Re: [Ltru] my technical position on extlang

A general comment, repeated below.

People keep confusing two orthogonal concepts, and I think this is at the
root of the extlang issue. These are:

   1. "get me languages that are mutually intelligible with X" (maybe to
   degree Y), and
   2. "get me the languages that have the same macrolanguage as X"

Number 1 is very interesting, and would be very useful; but it is not at all
the same as #2. If macrolanguage were defined as #1, I would probably be all
in favor of baking it into extlangs. But is not at all the same, as many,
many examples illustrate. Moreover, "mutual intelligibility" differs whether
the content is written or spoken - forcing it to be baked into the syntax
does not allow for that difference.

Also, as I read your response, I think at least part of our apparent
differences is the use of different terminology.

I was using "content negotiation"  in the lookup sense, which is what is
typically done with Accept-Language (not always, but typically). That is,
the client is supplying a list of languages, perhaps with q values, and the
expectation is that s/he will get one thing back. For example, a web page in
one of the requested languages, but could be any sort of resource. And in
such interactions, you do want lookup on the individual items; "ar" is not
treated like "ar(-.*)"

Filtering is much different. An example would be: give me a list of all the
documents in my index that are "fr, ar, sku" that have X in field 5. In that
case, I do want to treate "ar" as if it were "ar(-.*)". Accept-Language
could also be used for this, but with a different meaning.

Bearing that in mind, let me see if I can make some useful responses.

On Fri, May 23, 2008 at 9:09 AM, John Cowan <cowan@ccil.org> wrote:

> Mark Davis scripsit:
>
> [points 1, 2, 3a snipped]
>
> These all amount to "Some implementations are buggy and don't follow
> RFC 2616."  Such bugs that could be fixed at any time, in which
> case the servers would come into compliance.  Historical practice in
> tagging documents is important, buggy protocol implementations are not.

• [Supplied data]:
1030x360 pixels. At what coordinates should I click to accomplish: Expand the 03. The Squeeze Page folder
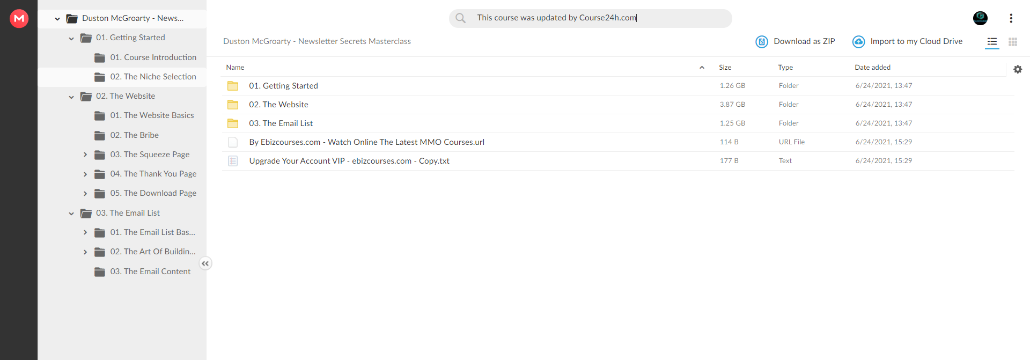pyautogui.click(x=85, y=155)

• [Written problem]:
Translate this sentence from the mailing-list post on extlang into Spanish: "Also, as I read your response, I think at least part of our apparent differences is the use of different terminology."

• [Exercise output]:
Además, según leo tu respuesta, creo que al menos parte de nuestras diferencias aparentes consiste en el uso de una terminología distinta.